### Your goal
Quote verbatim the lines of the records from the line containing "How do I perform: Delete" up to and including the line containing "Looking at the screenshot, I should (215, 289).", and output nothing else.

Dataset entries
※ ※ ※
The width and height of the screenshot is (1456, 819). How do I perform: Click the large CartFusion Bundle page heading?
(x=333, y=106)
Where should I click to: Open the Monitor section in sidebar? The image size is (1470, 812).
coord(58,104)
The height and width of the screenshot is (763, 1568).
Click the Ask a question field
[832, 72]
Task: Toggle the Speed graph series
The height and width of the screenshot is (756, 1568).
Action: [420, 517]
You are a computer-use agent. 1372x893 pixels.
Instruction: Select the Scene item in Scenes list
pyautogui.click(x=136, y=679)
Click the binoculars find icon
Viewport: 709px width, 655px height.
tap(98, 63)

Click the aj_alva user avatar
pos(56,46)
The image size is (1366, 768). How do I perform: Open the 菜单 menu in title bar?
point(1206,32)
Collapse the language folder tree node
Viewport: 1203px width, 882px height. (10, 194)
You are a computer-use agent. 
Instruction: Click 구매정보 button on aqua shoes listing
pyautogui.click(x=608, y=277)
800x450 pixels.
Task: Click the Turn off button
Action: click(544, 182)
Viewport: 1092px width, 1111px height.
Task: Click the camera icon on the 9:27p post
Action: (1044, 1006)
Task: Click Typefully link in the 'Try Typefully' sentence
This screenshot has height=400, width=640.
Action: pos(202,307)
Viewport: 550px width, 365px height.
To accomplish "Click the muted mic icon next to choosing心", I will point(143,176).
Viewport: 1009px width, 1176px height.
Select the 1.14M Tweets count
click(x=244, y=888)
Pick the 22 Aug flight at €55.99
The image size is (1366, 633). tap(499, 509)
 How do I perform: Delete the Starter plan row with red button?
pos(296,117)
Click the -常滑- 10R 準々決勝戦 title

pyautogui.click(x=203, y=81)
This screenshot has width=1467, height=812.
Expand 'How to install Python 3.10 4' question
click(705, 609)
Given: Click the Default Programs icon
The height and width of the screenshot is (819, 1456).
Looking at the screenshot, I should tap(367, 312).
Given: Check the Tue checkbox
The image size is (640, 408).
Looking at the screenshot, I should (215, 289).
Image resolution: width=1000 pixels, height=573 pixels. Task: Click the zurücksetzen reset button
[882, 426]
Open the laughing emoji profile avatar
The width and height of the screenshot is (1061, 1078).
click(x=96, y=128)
※ ※ ※
### Solution for this problem
 How do I perform: Delete the Starter plan row with red button?
pos(296,117)
Click the -常滑- 10R 準々決勝戦 title

pyautogui.click(x=203, y=81)
This screenshot has width=1467, height=812.
Expand 'How to install Python 3.10 4' question
click(705, 609)
Given: Click the Default Programs icon
The height and width of the screenshot is (819, 1456).
Looking at the screenshot, I should tap(367, 312).
Given: Check the Tue checkbox
The image size is (640, 408).
Looking at the screenshot, I should (215, 289).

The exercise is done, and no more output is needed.